O ex-presidente Jair Bolsonaro (PL) tentou violar a tornozeleira eletrônica que monitorava sua detenção domiciliar no início da madrugada deste sábado (22), horas antes de ser preso preventivamente.
A informação é do Centro de Integração de Monitoração Integrada do Distrito Federal e consta na decisão expedida pelo ministro Alexandre de Moraes, do Supremo Tribunal (STF) para determinar o recolhimento do capitão reformado à Superintendência Regional da Polícia Federal (PF).
No relatório, Moraes ainda cita a proximidade do condomínio de Bolsonaro com a embaixada dos Estados Unidos da América (EUA).
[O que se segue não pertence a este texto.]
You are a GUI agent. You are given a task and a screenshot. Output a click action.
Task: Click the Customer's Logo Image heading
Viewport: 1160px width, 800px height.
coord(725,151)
Segundo o ministro, a distância entre a casa do ex-presidente e a representação diplomática norte-americana pode ser percorrida em aproximadamente 15 minutos caso o trajeto seja feito de carro.
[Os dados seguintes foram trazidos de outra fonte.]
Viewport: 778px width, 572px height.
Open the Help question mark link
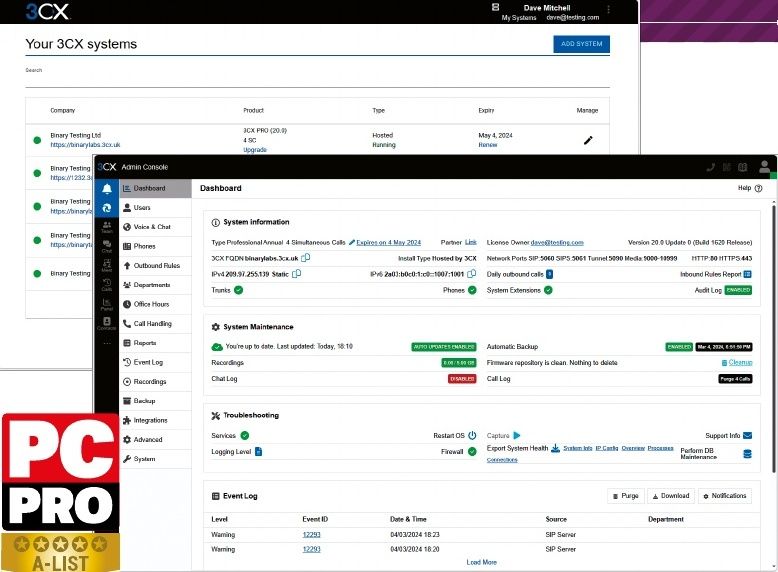750,188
“Rememoro que o réu, conforme apurado nestes autos, planejou, durante a investigação que posteriormente resultou na sua condenação, a fuga para a embaixada da Argentina, por meio de solicitação de asilo político àquele país”, apontou.
Ao citar a tentativa de rompimento da tornozeleira, Moraes mencionou a vigília convocada pelo senador Flávio Bolsonaro (PL-RJ). O filho do ex-presidente queria reunir apoiadores nas proximidades da casa do pai.
“O Centro de Integração de Monitoração Integrada do Distrito Federal comunicou a esta Suprema Corte a ocorrência de violação do equipamento de monitoramento eletrônico do réu Jair Messias Bolsonaro, às 0h08min do dia 22/11/2025. A informação constata a intenção do condenado de romper a tornozeleira eletrônica para garantir êxito em sua fuga, facilitada pela confusão causada pela manifestação convocada por seu filho”, prosseguiu o ministro.